(Records for locating described items)
☆ ☆ ☆
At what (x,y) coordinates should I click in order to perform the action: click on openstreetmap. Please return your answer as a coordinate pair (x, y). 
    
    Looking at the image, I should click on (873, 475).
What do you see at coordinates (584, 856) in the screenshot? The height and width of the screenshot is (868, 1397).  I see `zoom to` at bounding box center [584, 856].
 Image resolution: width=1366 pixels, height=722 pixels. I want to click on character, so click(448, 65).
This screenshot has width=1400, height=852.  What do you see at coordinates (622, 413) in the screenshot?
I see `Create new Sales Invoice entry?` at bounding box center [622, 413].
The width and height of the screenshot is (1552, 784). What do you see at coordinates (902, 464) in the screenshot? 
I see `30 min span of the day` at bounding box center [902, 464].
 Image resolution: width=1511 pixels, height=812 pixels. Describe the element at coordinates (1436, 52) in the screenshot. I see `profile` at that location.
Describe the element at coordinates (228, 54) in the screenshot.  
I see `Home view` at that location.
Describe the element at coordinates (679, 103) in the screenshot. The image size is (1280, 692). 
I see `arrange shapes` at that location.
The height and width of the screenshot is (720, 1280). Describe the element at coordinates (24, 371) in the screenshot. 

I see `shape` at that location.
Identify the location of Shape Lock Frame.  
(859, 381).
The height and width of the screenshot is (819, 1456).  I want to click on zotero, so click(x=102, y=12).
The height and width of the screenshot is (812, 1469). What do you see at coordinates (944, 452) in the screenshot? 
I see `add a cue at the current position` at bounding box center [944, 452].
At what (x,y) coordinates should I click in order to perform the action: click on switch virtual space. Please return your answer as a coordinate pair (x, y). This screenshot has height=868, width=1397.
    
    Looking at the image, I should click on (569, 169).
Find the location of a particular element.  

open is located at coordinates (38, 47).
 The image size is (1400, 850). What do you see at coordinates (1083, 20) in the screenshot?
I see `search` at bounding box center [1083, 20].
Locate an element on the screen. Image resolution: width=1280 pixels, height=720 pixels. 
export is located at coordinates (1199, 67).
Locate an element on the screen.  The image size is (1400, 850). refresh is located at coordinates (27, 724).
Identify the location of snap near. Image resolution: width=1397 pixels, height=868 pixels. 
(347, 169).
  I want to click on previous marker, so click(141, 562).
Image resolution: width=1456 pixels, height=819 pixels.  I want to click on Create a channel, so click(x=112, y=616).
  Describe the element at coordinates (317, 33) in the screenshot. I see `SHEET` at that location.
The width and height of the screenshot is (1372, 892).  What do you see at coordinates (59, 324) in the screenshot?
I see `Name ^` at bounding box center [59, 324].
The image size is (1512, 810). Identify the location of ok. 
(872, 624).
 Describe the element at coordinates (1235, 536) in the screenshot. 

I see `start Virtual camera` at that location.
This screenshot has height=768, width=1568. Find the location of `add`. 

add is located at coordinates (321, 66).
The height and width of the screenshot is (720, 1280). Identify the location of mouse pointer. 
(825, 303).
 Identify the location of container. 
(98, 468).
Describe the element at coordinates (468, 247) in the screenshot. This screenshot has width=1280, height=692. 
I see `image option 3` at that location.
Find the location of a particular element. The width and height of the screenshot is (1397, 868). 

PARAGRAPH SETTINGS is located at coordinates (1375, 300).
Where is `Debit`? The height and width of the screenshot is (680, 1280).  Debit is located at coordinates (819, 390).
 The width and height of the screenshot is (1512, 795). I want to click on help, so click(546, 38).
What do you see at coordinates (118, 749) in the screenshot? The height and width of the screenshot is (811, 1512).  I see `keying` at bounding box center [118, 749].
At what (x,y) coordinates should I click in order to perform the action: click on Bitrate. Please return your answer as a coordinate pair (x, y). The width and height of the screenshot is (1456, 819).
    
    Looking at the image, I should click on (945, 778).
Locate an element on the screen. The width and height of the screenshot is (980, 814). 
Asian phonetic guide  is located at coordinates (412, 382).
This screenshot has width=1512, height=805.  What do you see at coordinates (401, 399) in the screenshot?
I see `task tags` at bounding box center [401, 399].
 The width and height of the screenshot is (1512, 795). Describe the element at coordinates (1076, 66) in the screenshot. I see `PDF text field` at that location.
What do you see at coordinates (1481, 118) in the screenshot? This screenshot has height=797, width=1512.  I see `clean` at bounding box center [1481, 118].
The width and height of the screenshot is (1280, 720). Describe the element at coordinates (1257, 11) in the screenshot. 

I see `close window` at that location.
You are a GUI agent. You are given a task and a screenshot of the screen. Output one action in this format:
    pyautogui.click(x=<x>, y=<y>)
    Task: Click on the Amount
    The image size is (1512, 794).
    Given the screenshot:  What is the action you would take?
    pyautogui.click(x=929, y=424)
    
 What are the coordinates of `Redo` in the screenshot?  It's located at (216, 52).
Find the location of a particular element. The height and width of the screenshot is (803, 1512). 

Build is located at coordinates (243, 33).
☆ ☆ ☆
-- Aim of the task --
Write out all of the data above again, replacing "Find the location of a particular element" with "Locate a specific element" every time it appears and leaving everything else unchanged.

-- Result --
At what (x,y) coordinates should I click in order to perform the action: click on openstreetmap. Please return your answer as a coordinate pair (x, y). 
    
    Looking at the image, I should click on (873, 475).
What do you see at coordinates (584, 856) in the screenshot? The height and width of the screenshot is (868, 1397).  I see `zoom to` at bounding box center [584, 856].
 Image resolution: width=1366 pixels, height=722 pixels. I want to click on character, so click(448, 65).
This screenshot has width=1400, height=852.  What do you see at coordinates (622, 413) in the screenshot?
I see `Create new Sales Invoice entry?` at bounding box center [622, 413].
The width and height of the screenshot is (1552, 784). What do you see at coordinates (902, 464) in the screenshot? 
I see `30 min span of the day` at bounding box center [902, 464].
 Image resolution: width=1511 pixels, height=812 pixels. Describe the element at coordinates (1436, 52) in the screenshot. I see `profile` at that location.
Describe the element at coordinates (228, 54) in the screenshot.  
I see `Home view` at that location.
Describe the element at coordinates (679, 103) in the screenshot. The image size is (1280, 692). 
I see `arrange shapes` at that location.
The height and width of the screenshot is (720, 1280). Describe the element at coordinates (24, 371) in the screenshot. 

I see `shape` at that location.
Identify the location of Shape Lock Frame.  
(859, 381).
The height and width of the screenshot is (819, 1456).  I want to click on zotero, so click(x=102, y=12).
The height and width of the screenshot is (812, 1469). What do you see at coordinates (944, 452) in the screenshot? 
I see `add a cue at the current position` at bounding box center [944, 452].
At what (x,y) coordinates should I click in order to perform the action: click on switch virtual space. Please return your answer as a coordinate pair (x, y). This screenshot has height=868, width=1397.
    
    Looking at the image, I should click on (569, 169).
Locate a specific element.  

open is located at coordinates (38, 47).
 The image size is (1400, 850). What do you see at coordinates (1083, 20) in the screenshot?
I see `search` at bounding box center [1083, 20].
Locate an element on the screen. Image resolution: width=1280 pixels, height=720 pixels. 
export is located at coordinates (1199, 67).
Locate an element on the screen.  The image size is (1400, 850). refresh is located at coordinates (27, 724).
Identify the location of snap near. Image resolution: width=1397 pixels, height=868 pixels. 
(347, 169).
  I want to click on previous marker, so click(141, 562).
Image resolution: width=1456 pixels, height=819 pixels.  I want to click on Create a channel, so click(x=112, y=616).
  Describe the element at coordinates (317, 33) in the screenshot. I see `SHEET` at that location.
The width and height of the screenshot is (1372, 892).  What do you see at coordinates (59, 324) in the screenshot?
I see `Name ^` at bounding box center [59, 324].
The image size is (1512, 810). Identify the location of ok. 
(872, 624).
 Describe the element at coordinates (1235, 536) in the screenshot. 

I see `start Virtual camera` at that location.
This screenshot has height=768, width=1568. Find the location of `add`. 

add is located at coordinates (321, 66).
The height and width of the screenshot is (720, 1280). Identify the location of mouse pointer. 
(825, 303).
 Identify the location of container. 
(98, 468).
Describe the element at coordinates (468, 247) in the screenshot. This screenshot has width=1280, height=692. 
I see `image option 3` at that location.
Locate a specific element. The width and height of the screenshot is (1397, 868). 

PARAGRAPH SETTINGS is located at coordinates (1375, 300).
Where is `Debit`? The height and width of the screenshot is (680, 1280).  Debit is located at coordinates (819, 390).
 The width and height of the screenshot is (1512, 795). I want to click on help, so click(546, 38).
What do you see at coordinates (118, 749) in the screenshot? The height and width of the screenshot is (811, 1512).  I see `keying` at bounding box center [118, 749].
At what (x,y) coordinates should I click in order to perform the action: click on Bitrate. Please return your answer as a coordinate pair (x, y). The width and height of the screenshot is (1456, 819).
    
    Looking at the image, I should click on (945, 778).
Locate an element on the screen. The width and height of the screenshot is (980, 814). 
Asian phonetic guide  is located at coordinates (412, 382).
This screenshot has width=1512, height=805.  What do you see at coordinates (401, 399) in the screenshot?
I see `task tags` at bounding box center [401, 399].
 The width and height of the screenshot is (1512, 795). Describe the element at coordinates (1076, 66) in the screenshot. I see `PDF text field` at that location.
What do you see at coordinates (1481, 118) in the screenshot? This screenshot has height=797, width=1512.  I see `clean` at bounding box center [1481, 118].
The width and height of the screenshot is (1280, 720). Describe the element at coordinates (1257, 11) in the screenshot. 

I see `close window` at that location.
You are a GUI agent. You are given a task and a screenshot of the screen. Output one action in this format:
    pyautogui.click(x=<x>, y=<y>)
    Task: Click on the Amount
    The image size is (1512, 794).
    Given the screenshot:  What is the action you would take?
    pyautogui.click(x=929, y=424)
    
 What are the coordinates of `Redo` in the screenshot?  It's located at (216, 52).
Locate a specific element. The height and width of the screenshot is (803, 1512). 

Build is located at coordinates (243, 33).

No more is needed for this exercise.